Plant-animal interactions and fruit-trait evolution
Many of the most intricate and fundamental interactions between plants and their herbivores, pathogens, and pollinators are mediated by plant chemistry. Many plants produce a diverse array of chemicals in ripe fruit, but the general importance of this chemistry in mediating interactions between plants and their seed dispersers, seed predators, and fruit pathogens remains largely unexplored. Given the tremendous influence of plant chemistry on plant-herbivore interactions, we are attempting to integrate chemical ecology into general theories of fruit-trait evolution.
The current view of fruit-frugivore interactions generally falls short on two fronts:
- a general failure to acknowledge and integrate the impacts of the diverse array of fruit and seed consumers that affect plant fitness. Fruits are often consumed by a wide range of organisms, including microbes, fungus, invertebrates and vertebrates, and failure to account for these consumer groups, and the interactions between consumers, has led to an over-simplification of the selective pressures, adaptive landscapes, and co-evolutionary dynamics that may characterize the ecology of fruit-frugivore interactions and constrain the evolution of fruit phenotypes.
- a lack of synthetic studies linking ecological benefits and costs of defensive chemical
production with a detailed knowledge of the metabolic pathways and genetic regulation
required for the production of these chemicals. Our understanding of the adaptive significance
of plant chemistry will depend on an understanding of the metabolic, as well as ecological
tradeoffs involved in chemical protection of ripe fruit. .
Why chilies are hot:
an integrative exploration of secondary metabolite
function in ripe fruit: In this project, we use wild chilies (genus Capsicum)
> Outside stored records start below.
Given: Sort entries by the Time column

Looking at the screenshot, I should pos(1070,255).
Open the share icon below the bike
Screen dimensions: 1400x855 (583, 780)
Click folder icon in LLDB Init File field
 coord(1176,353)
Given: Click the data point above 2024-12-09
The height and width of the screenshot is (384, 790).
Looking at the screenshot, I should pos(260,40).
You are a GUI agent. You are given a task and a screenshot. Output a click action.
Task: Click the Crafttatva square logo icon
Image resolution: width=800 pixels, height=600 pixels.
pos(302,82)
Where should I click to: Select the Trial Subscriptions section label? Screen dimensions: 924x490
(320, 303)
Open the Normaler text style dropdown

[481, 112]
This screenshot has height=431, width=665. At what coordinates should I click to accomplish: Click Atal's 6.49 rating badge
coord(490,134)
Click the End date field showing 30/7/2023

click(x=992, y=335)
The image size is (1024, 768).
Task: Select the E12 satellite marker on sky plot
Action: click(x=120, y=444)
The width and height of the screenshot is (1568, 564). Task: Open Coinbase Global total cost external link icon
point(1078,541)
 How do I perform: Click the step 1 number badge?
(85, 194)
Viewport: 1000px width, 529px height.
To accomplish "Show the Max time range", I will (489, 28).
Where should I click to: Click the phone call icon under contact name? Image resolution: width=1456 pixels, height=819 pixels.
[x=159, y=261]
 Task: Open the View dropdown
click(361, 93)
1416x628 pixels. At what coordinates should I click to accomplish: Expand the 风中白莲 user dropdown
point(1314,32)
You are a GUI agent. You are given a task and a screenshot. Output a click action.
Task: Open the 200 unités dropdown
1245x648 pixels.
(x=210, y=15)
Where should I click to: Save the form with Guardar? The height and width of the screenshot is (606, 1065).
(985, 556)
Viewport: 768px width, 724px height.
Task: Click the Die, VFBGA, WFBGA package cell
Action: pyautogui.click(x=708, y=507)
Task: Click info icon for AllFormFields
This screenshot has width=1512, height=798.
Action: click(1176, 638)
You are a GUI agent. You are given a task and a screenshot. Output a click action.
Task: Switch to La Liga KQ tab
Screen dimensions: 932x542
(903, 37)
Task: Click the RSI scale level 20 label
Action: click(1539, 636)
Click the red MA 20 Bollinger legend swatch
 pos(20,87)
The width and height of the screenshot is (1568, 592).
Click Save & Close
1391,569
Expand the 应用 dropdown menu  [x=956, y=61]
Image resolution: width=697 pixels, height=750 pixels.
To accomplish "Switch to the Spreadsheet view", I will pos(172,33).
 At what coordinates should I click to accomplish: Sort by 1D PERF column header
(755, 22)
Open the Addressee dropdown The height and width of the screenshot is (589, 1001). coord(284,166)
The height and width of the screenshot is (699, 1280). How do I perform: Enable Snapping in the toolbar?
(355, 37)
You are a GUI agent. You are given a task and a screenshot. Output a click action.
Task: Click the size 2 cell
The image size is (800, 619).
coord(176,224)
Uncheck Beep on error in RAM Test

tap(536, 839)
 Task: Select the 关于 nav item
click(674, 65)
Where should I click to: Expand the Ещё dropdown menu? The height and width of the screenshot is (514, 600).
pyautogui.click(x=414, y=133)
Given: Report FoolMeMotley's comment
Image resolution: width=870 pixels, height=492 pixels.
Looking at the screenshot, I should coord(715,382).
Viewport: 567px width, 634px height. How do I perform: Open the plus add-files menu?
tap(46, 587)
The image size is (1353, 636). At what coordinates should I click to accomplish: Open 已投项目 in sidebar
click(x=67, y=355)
and capsaicinoids (the chemicals responsible for the chili's fiery taste) as a model
system to address both of the shortcomings listed above. This work spans two continents,
as we examine the costs, benefits, and genetic regulation of capsaicinoids in both the
derived C. annuum in Arizona and Mexico and a series of ancestral species that
exhibit stable polymorphisms for the production of capsaicinoids. These species are
found in Bolivia. The agricultural roots, economic importance, and wide variation in
chemical protection provide a strong foundation for exploring tradeoffs involved in chemical
protection of ripe fruit. Much of our current work focuses on C. chacoense, an
ancestral species of chilies exhibiting a natural polymorphism for the production of
capsaicinoids: in some populations, all plants contain capsaicinoids, while in others,
most plants are non-pungent, and completely lack capsaicinoids (see Tewksbury et al. 2006
for details). Over the past five years, we have studied the biogeography and natural history of avian seed dispersers, insect fruit and seed consumers before and after dispersal (Heteropteran insects before dispersal and ants after dispersal) and a fungal fruit and seed consumer in the genus Fusarium that is actively transferred between plants by the foraging of the heteropteran insects (Fig. 1).
Fusarium has
strong negative impacts on seed germination, and capsaicinoids have strong negative
impacts on Fusarium growth. We have developed
and are currently testing a co-evolutionary framework to explain local variation
in fruit phenotypes (capsaicinoid production)and fungal resistance to capsaicinoids
(fig 2). Lab members involved in this work include Noelle Machnicki, Tomas Carlo,
Susan Taylor and Cat Adams. Collaborators include Doug Levey, at the University
of Florida.Concurrent with this work, we are investigating tradeoffs involved in capsaicinoid production, working from ecological costs and benefits through morphological and physiological tradeoffs to molecular mechanisms and genetic control of metabolic end-products. This work focuses on understanding the impacts of capsaicinoid production on the rest of the phenylpropanoid metabolic pathway during developing fruit, and identifying and mapping the genes that control this process and is being spear-headed by David Haak.